Rolex Oyster Professional
Listen, there are plenty of iconic watches that can tell us so about a dad and his style. Some guys can do Cartier, others are Omega or TAG dudes. And don’t get us wrong: they’re all great. But there’s something about the Oyster that just makes you believe your pops was emulating Paul Newman or James Bond and felt like they’d appreciate a Rolex. It’s a luxury adventure watch, the timepiece for a dude who drives fast but hikes deliberately. And maybe, if you’re good, he’ll get you one of your own. That’s sort of the dream, right? You get a watch like this and you know you earned it. As one owner tells Matt Hranek in A Man and His Watch, he wouldn’t sell his Oyster if it were “worth a dollar or a million dollars.”
Loyal to its name, the Ray-Ban Wayfarer has done a bit of traveling to get to where it is today. The original Wayfarer, designed in 1956 by Bausch & Lomb, offered a cat-eyed, plastic alternative to the more traditional metal frame sunglasses. After decades of diligent product placement (think Ray-Ban capitalizing on the connection to JFK or ‘80s staples The Blues Brothers or Less Than Zero), they’ve cemented themselves as the most iconic shades on the market. The frame, redesigned to a more rectangular shape in the ’80s, is now worn by pretty much everybody. But it’s that unparalleled history that will keep dads — and their kids — wearing these shades for years to come.

(Element and text location data)
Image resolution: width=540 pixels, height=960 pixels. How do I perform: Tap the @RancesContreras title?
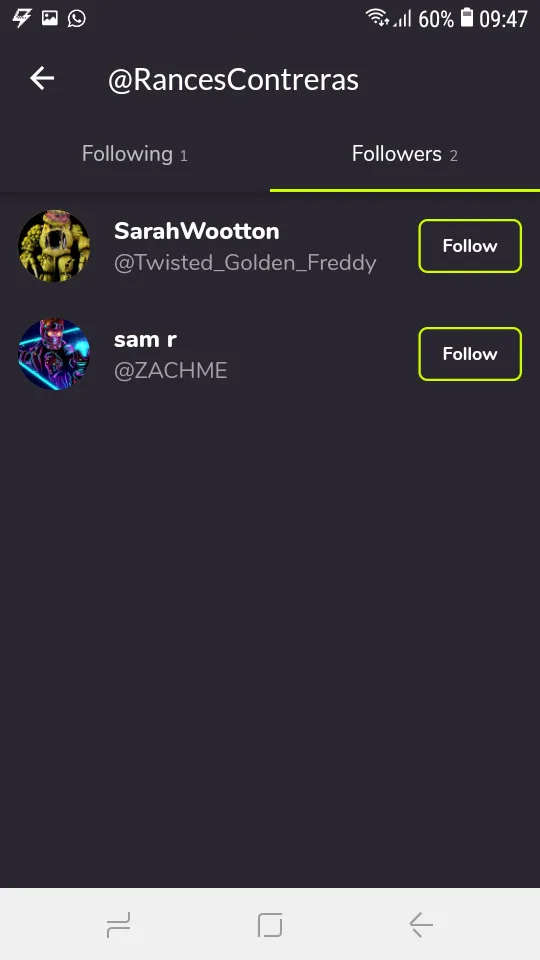(x=233, y=80)
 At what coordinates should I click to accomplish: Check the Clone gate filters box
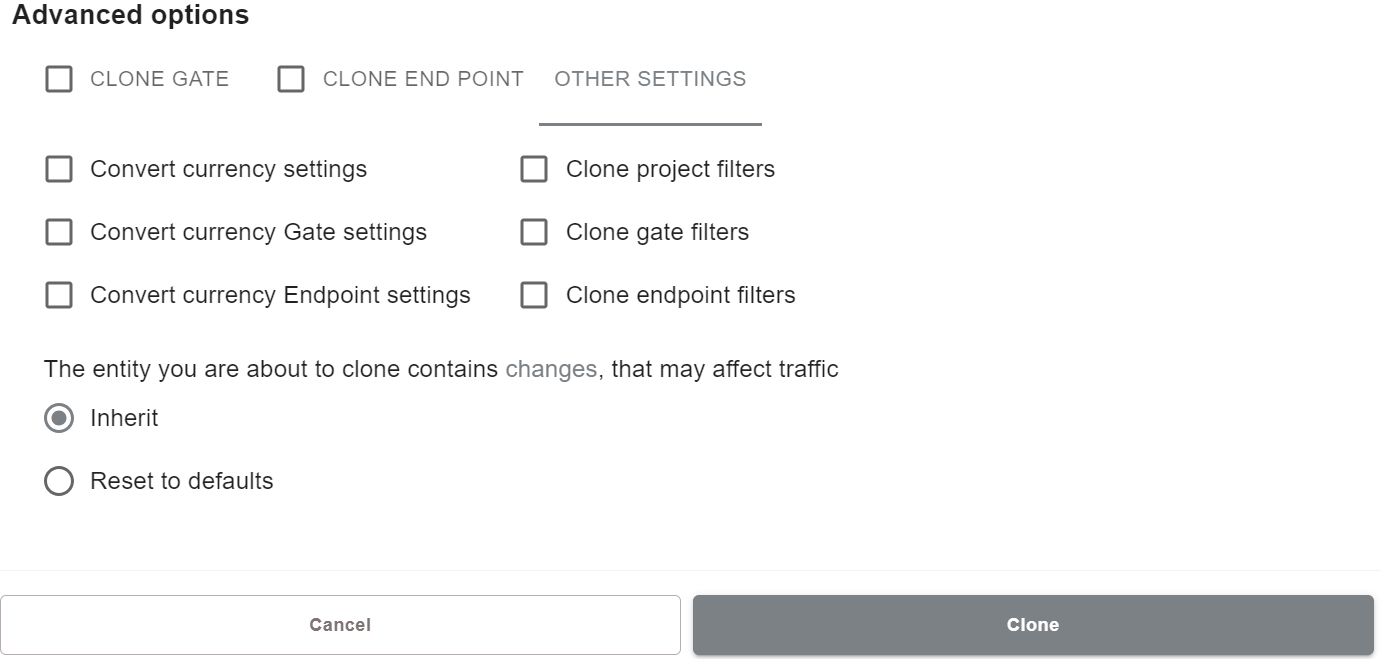pos(534,232)
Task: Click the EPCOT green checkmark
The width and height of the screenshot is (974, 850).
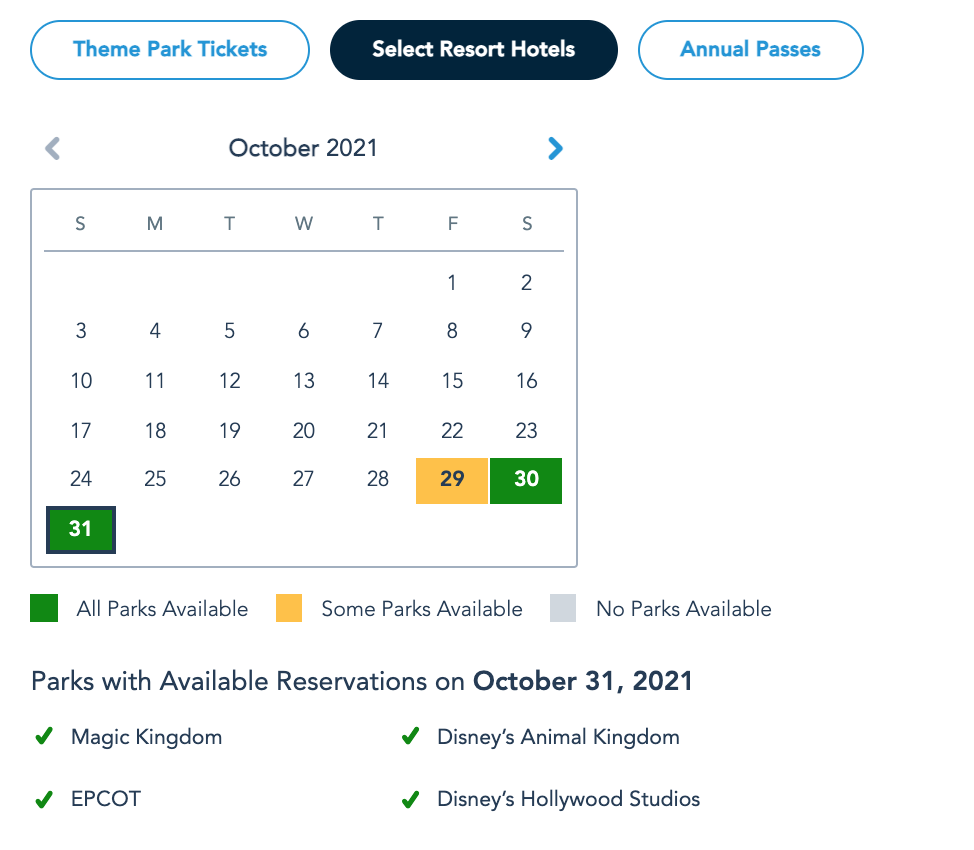Action: pos(43,799)
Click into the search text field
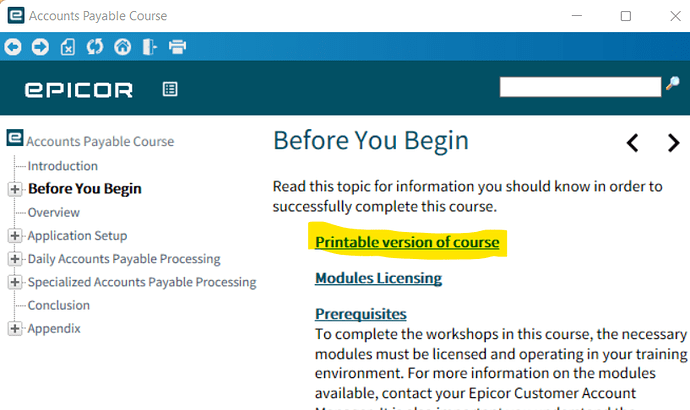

EXERCISE TASK A = Extract the watch and sunglasses passage from "Loyal to its" to "years to come.".
EXERCISE TASK B = Show every line of the rows that contains the string "width", with case counting.
These rows are unrelated to the watch and sunglasses passage.

WRITTEN REPLY A =
Loyal to its name, the Ray-Ban Wayfarer has done a bit of traveling to get to where it is today. The original Wayfarer, designed in 1956 by Bausch & Lomb, offered a cat-eyed, plastic alternative to the more traditional metal frame sunglasses. After decades of diligent product placement (think Ray-Ban capitalizing on the connection to JFK or ‘80s staples The Blues Brothers or Less Than Zero), they’ve cemented themselves as the most iconic shades on the market. The frame, redesigned to a more rectangular shape in the ’80s, is now worn by pretty much everybody. But it’s that unparalleled history that will keep dads — and their kids — wearing these shades for years to come.

WRITTEN REPLY B =
Image resolution: width=540 pixels, height=960 pixels. How do I perform: Tap the @RancesContreras title?
The width and height of the screenshot is (974, 850).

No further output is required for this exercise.